The company has guided to underlying first half earnings (EBIT) of $310-350m while scrap intake in the first quarter was up 10%, albeit still below comparable 2019 levels. Strong trading margins in ferrous and non-ferrous scrap in the first quarter were helped by robust pricing.
Citi observes strong market prices and sound margin management across all the company's businesses in the first quarter, which have been partially offset by volatility in freight pricing and emerging inflationary pressures.
North America was the highlight while Australasian margins were affected by weaker sales volumes given the impact of lockdowns. In the UK, margins and tonnage remain strong but affected by closures caused by the pandemic.
There may be a promising outlook for Sims structurally, yet Macquarie warns the risks in the ferrous complex are high, amid moderating prices, energy constraints on output and unreliable trading regimes.
Still, management remains positive about the continued expenditure to stimulate economies, particularly on steel-intensive infrastructure and Macquarie agrees the backdrop is favourable although success depends very much on the company's ability to capitalise on the trends.
Credit Suisse notes global scrap prices have rebounded by 15% to their June highs which is counter to a -4% drop in US steel prices. As a result, the broker increases the margins modelled for Sims in FY22 and upgrades earnings estimates by 9%, pushing out a reversion to the mean to FY24.
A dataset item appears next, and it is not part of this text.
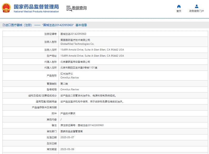This screenshot has height=154, width=209.
Task: Click the national emblem logo
Action: point(7,8)
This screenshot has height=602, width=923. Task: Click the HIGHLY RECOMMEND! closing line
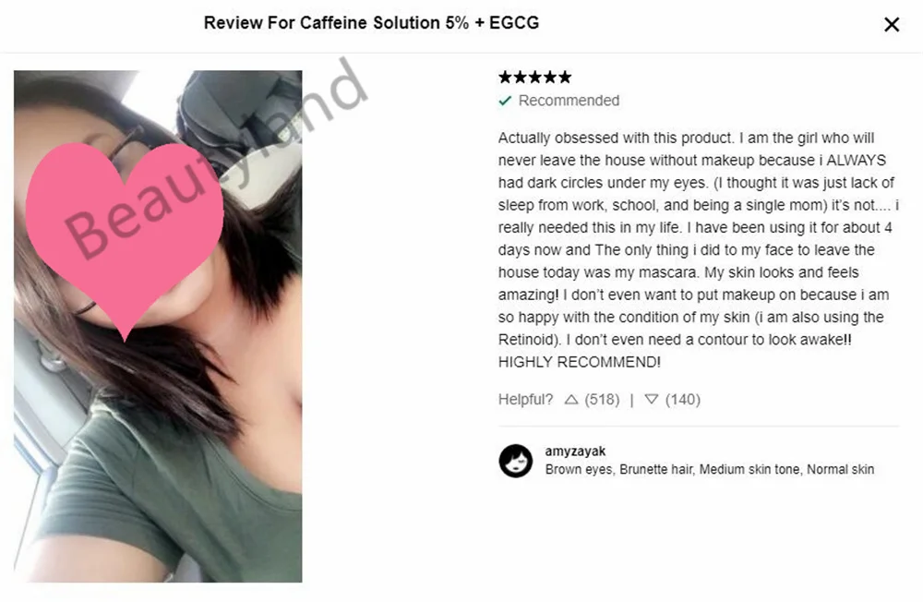(580, 362)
The value in securing scrap supply is evident in a number of US transactions, the broker points out, which provides a positive view for Sims. Credit Suisse questions whether a carbon premium for scrap over pig iron could emerge in 5-10 years.
On the broker's calculations: with 1.5t of carbon dioxide emissions avoided for each tonne of scrap used, EUR50/t for carbon would imply a EUR75/t premium and up to $240m in operating earnings (EBITDA) for Sims if it retains its FY21 gross profit margin of 21%.
Morgan Stanley updates ferrous and non-ferrous scrap prices and increases intake estimates while incorporating the acquisition of PSC Metals into SA Recycling and the $150m buyback. As a result estimates for earnings per share increase 27% in FY22 and 13% in FY23.
The broker points out the stock has traded at a -13% discount to the ASX200 industrials ex financials over the past three years and considers a -30% discount in its FY24 estimates appropriate, based on a lack of visibility regarding the earnings outlook.
Morgan Stanley believes steel markets will peak in 2022 and execution on the prospects from decarbonisation is critical to the outlook. UBS is more confident and expects Sims will emerge in front.
The broker asserts Sims is benefiting from its proactive approach as a high-grade processor of scrap material and this will be increasingly important as restrictions on lower-quality scrap imports, such as quality controls in Malaysia and India, are tightened. Restrictions are also likely to increase on scrap exports, with the potential EU waste shipment regulations.
FNArena's database has four Buy ratings and two Hold for Sims. The consensus target is $18.32, suggesting 25.5% upside to the last share price.